• **TASK DESCRIPTION**: Quote the items exactly, starting at the line with "Find the location of a particular element." and continuing through the end of the items, leaving the pictures out of your answer.

• **WORKING DATA**:
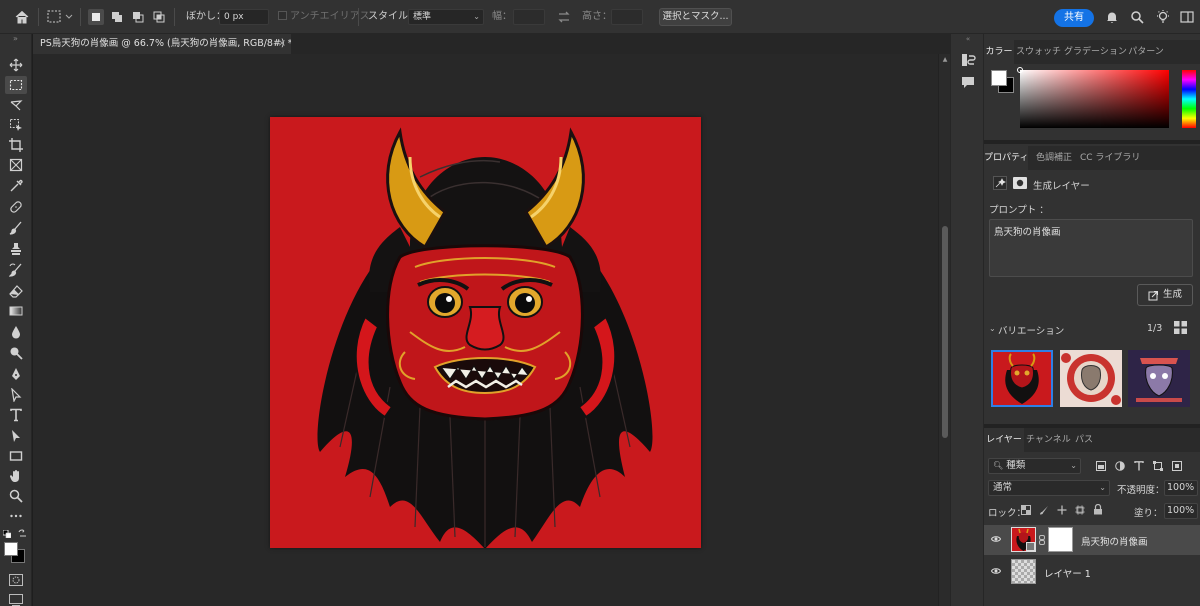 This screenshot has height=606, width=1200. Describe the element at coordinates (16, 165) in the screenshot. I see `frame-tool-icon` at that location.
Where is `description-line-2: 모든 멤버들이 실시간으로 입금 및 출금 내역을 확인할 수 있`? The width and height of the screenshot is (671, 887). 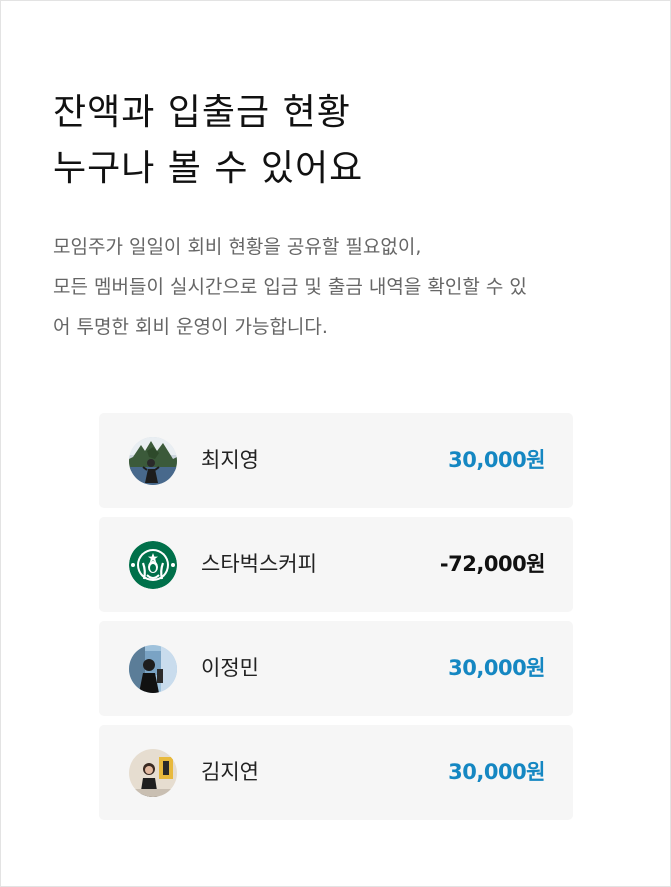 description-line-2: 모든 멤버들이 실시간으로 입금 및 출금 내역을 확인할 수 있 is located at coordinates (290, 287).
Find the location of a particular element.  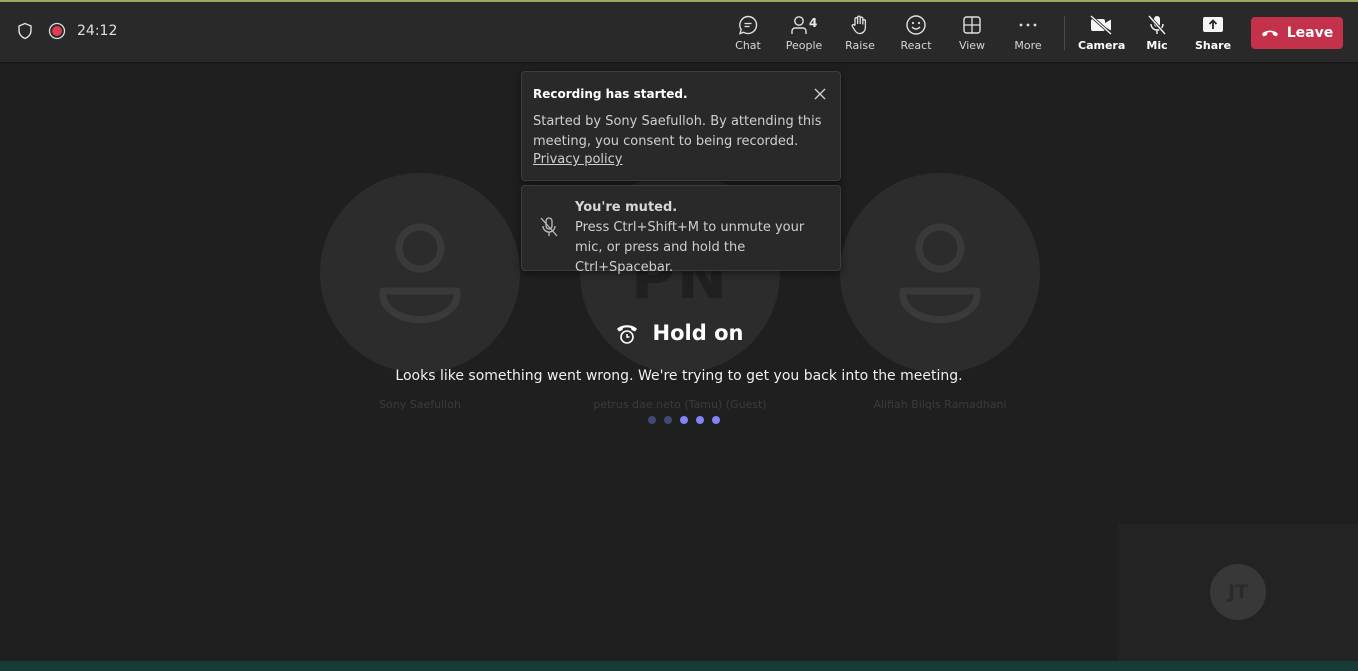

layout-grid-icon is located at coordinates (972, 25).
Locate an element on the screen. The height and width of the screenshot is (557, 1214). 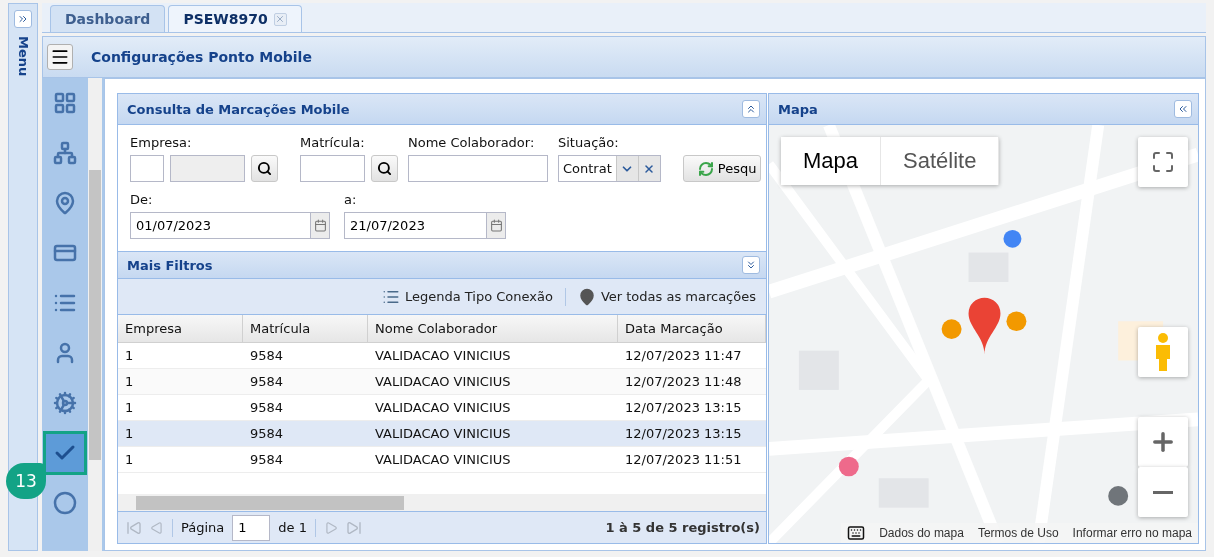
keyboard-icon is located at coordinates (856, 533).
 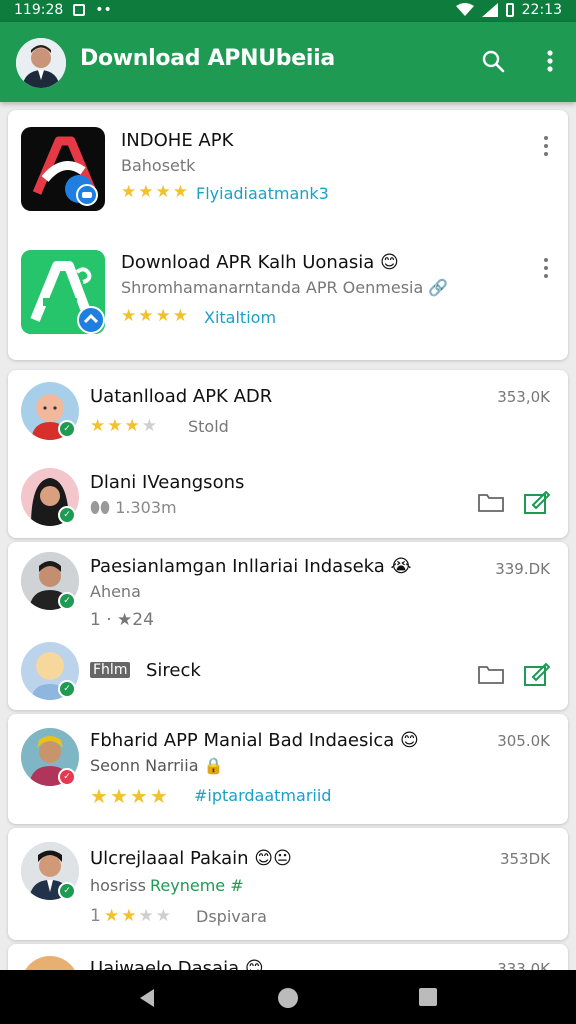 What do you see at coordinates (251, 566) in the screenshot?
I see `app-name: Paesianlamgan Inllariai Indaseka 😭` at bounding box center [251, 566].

• **ANSWER BOX**:
Find the location of a particular element.  

layout-grid-icon is located at coordinates (972, 25).
Locate an element on the screen. The height and width of the screenshot is (557, 1214). 
keyboard-icon is located at coordinates (856, 533).
  What do you see at coordinates (251, 566) in the screenshot?
I see `app-name: Paesianlamgan Inllariai Indaseka 😭` at bounding box center [251, 566].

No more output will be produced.